Introduction to Law & Order:
A chapter on Civil Disobedience
from Howard Zinn's Declarations of Independence


In 1978 I was teaching a class called "Law and Justice in America," and on the first day I handed out the course outline. At the end of the hour one of the students came up to the desk. He was a little older than the others. He said, "I notice in your course outline you will be discussing the case of U.S vs. O'Brien. When we come to that I would like to say something about it."

I was a bit surprised, but glad that a student would take such initiative.

I said, "Sure. What's your name?"

He said, "O'Brien. David O'Brien."

It was, indeed, his case. On the morning of March 31, I966, while American troops were pouring into Vietnam and U.S. planes were bombing day and night, David O'Brien and three friends climbed the steps of the courthouse in South Boston where they lived - a mostly Irish, working-class neighborhood - held up their draft registration cards before a crowd that had assembled, and set the cards afire.

According to Chief Justice Earl Warren, who rendered the Supreme Court decision in the case: "Immediately after the burning, members of the crowd began attacking O'Brien," and he was ushered to safety by an FBI agent. As O'Brien told the story to my class, FBI agents pulled him into the courthouse, threw him into a closet, and gave him a few blows as they arrested him.

Chief Justice Warren's decision said, "O'Brien stated to FBI agents that he had burned his registration certificate because of his beliefs, knowing that he was violating federal law." His intention was clear. He wanted to express to the community his strong feelings about the war in Vietnam, trying to call attention, by a dramatic act, to the mass killing our government was engaged in there. The burning of his draft card would get special attention precisely because it was against the law, and so he would risk imprisonment to make his statement.

O'Brien claimed in court that his act, although in violation of the draft law, was protected by the free speech provision of the Constitution. But the Supreme Court decided that the government's need to regulate the draft overcame his right to free expression, and he went to prison.

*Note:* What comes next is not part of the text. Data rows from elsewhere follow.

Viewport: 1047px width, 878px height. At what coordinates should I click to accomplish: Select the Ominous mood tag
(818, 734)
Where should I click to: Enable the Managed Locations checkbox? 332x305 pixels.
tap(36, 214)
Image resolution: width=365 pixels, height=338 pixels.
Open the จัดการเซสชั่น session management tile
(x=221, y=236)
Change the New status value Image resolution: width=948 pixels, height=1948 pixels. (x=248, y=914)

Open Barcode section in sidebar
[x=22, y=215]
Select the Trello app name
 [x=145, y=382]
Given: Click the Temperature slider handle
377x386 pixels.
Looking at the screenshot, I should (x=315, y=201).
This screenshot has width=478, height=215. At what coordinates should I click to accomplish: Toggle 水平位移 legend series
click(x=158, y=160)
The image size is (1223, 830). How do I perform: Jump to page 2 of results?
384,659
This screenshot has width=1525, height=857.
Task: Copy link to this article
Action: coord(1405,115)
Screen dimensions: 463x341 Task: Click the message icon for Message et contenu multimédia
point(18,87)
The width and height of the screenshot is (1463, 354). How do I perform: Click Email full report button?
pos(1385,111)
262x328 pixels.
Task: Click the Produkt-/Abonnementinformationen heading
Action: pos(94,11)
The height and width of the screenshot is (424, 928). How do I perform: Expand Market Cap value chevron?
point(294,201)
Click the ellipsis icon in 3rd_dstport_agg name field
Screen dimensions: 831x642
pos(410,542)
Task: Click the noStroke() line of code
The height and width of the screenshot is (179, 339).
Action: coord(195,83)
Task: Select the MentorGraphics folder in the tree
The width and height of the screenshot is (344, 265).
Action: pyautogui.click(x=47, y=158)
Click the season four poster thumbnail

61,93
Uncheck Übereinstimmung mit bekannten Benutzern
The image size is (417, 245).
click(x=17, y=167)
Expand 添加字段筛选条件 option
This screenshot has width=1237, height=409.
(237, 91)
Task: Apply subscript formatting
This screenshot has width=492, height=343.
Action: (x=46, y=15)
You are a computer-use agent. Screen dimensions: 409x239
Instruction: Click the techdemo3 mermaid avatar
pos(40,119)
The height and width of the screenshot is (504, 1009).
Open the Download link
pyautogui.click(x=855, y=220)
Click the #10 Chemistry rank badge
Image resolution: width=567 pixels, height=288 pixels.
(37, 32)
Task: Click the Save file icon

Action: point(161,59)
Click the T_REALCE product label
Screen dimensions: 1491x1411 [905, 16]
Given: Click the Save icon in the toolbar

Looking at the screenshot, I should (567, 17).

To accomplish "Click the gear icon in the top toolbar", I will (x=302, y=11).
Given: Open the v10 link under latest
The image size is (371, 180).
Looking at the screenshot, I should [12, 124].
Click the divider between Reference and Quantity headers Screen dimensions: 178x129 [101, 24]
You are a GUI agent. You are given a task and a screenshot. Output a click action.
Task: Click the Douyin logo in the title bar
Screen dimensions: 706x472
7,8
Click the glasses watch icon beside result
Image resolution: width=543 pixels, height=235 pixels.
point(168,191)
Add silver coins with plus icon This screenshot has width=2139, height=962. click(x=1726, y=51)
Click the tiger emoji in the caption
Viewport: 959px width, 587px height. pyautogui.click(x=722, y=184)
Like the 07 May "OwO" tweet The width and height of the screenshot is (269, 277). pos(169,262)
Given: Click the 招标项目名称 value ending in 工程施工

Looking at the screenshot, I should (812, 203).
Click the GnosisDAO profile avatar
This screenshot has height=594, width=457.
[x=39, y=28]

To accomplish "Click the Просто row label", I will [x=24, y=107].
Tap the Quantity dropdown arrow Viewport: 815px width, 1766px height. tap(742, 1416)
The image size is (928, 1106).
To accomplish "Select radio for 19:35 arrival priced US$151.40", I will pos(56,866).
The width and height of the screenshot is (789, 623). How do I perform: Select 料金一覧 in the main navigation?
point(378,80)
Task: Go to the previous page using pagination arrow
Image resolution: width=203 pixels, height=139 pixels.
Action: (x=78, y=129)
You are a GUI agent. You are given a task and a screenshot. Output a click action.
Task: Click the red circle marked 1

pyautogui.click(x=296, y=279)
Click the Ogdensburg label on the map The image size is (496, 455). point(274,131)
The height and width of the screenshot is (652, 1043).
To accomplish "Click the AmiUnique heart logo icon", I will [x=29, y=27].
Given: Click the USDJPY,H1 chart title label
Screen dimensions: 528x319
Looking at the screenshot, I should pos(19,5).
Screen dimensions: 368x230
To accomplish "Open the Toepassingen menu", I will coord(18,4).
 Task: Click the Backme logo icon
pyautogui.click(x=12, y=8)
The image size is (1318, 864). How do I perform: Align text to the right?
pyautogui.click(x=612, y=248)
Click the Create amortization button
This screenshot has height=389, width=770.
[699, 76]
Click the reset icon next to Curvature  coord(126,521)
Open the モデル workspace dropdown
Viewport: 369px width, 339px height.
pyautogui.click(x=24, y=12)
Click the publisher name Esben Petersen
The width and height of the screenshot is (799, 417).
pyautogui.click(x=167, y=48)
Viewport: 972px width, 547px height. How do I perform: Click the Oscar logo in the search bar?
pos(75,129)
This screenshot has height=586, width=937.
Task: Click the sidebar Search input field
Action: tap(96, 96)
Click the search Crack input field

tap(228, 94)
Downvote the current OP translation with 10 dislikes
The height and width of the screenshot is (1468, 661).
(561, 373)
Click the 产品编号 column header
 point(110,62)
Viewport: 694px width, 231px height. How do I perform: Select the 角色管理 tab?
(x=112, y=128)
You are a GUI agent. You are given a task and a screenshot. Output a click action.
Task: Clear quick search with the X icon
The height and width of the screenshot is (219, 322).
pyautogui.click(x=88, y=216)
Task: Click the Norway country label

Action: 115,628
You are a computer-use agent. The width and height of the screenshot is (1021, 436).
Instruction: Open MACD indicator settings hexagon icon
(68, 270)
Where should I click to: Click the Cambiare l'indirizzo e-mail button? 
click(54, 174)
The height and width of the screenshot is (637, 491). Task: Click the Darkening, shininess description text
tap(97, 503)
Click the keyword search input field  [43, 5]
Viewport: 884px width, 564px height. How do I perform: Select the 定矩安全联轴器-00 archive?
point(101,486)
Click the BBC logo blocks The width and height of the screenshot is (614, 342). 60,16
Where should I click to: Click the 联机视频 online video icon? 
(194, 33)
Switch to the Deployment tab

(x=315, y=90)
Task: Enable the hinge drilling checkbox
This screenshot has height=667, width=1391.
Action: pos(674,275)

O'Brien had engaged in an act of civil disobedience - the deliberate violation of a law for a social purpose. To violate a law for individual gain, for a private purpose, is an ordinary criminal act; it is not civil disobedience. Some acts fall in both categories, as in the case of a mother stealing bread to feed her children, or neighbors stopping the eviction of a family that hadn't been able to pay the rent. Although limited to one family's need, they carry a larger message to the society about its failures.

In either instance, the law is being disobeyed, which sets up strong emotional currents in a population that has been taught obedience from childhood.